■ WORK INSTRUCTION: Beneath this sentence is a set of records; write each of them out exactly.

[Opening TASK INPUTS section]

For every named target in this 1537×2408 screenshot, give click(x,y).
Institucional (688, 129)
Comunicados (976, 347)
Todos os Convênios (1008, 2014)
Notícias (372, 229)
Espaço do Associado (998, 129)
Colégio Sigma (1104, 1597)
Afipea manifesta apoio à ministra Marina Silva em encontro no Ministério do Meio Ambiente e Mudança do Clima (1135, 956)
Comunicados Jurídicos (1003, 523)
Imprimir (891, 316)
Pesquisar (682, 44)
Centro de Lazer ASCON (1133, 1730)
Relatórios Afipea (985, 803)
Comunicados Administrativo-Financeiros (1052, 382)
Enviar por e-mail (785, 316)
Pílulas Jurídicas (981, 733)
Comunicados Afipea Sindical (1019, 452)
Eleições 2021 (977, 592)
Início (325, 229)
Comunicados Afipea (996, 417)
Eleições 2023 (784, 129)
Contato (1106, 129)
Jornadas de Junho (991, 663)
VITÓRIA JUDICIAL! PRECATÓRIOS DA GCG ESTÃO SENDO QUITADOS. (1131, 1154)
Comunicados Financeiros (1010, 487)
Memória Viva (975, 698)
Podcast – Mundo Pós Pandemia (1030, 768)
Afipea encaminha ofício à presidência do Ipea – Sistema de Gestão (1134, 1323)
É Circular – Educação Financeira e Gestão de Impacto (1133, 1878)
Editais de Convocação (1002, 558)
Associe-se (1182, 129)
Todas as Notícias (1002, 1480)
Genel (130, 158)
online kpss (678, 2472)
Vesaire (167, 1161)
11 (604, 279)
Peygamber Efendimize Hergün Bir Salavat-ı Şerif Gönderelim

[Closing TASK INPUTS section]

■ OUTPUT BELOW:
For every named target in this 1537×2408 screenshot, give click(x,y).
Institucional (688, 129)
Comunicados (976, 347)
Todos os Convênios (1008, 2014)
Notícias (372, 229)
Espaço do Associado (998, 129)
Colégio Sigma (1104, 1597)
Afipea manifesta apoio à ministra Marina Silva em encontro no Ministério do Meio Ambiente e Mudança do Clima (1135, 956)
Comunicados Jurídicos (1003, 523)
Imprimir (891, 316)
Pesquisar (682, 44)
Centro de Lazer ASCON (1133, 1730)
Relatórios Afipea (985, 803)
Comunicados Administrativo-Financeiros (1052, 382)
Enviar por e-mail (785, 316)
Pílulas Jurídicas (981, 733)
Comunicados Afipea Sindical (1019, 452)
Eleições 2021 (977, 592)
Início (325, 229)
Comunicados Afipea (996, 417)
Eleições 2023 (784, 129)
Contato (1106, 129)
Jornadas de Junho (991, 663)
VITÓRIA JUDICIAL! PRECATÓRIOS DA GCG ESTÃO SENDO QUITADOS. (1131, 1154)
Comunicados Financeiros (1010, 487)
Memória Viva (975, 698)
Podcast – Mundo Pós Pandemia (1030, 768)
Afipea encaminha ofício à presidência do Ipea – Sistema de Gestão (1134, 1323)
É Circular – Educação Financeira e Gestão de Impacto (1133, 1878)
Editais de Convocação (1002, 558)
Associe-se (1182, 129)
Todas as Notícias (1002, 1480)
Genel (130, 158)
online kpss (678, 2472)
Vesaire (167, 1161)
11 (604, 279)
Peygamber Efendimize Hergün Bir Salavat-ı Şerif Gönderelim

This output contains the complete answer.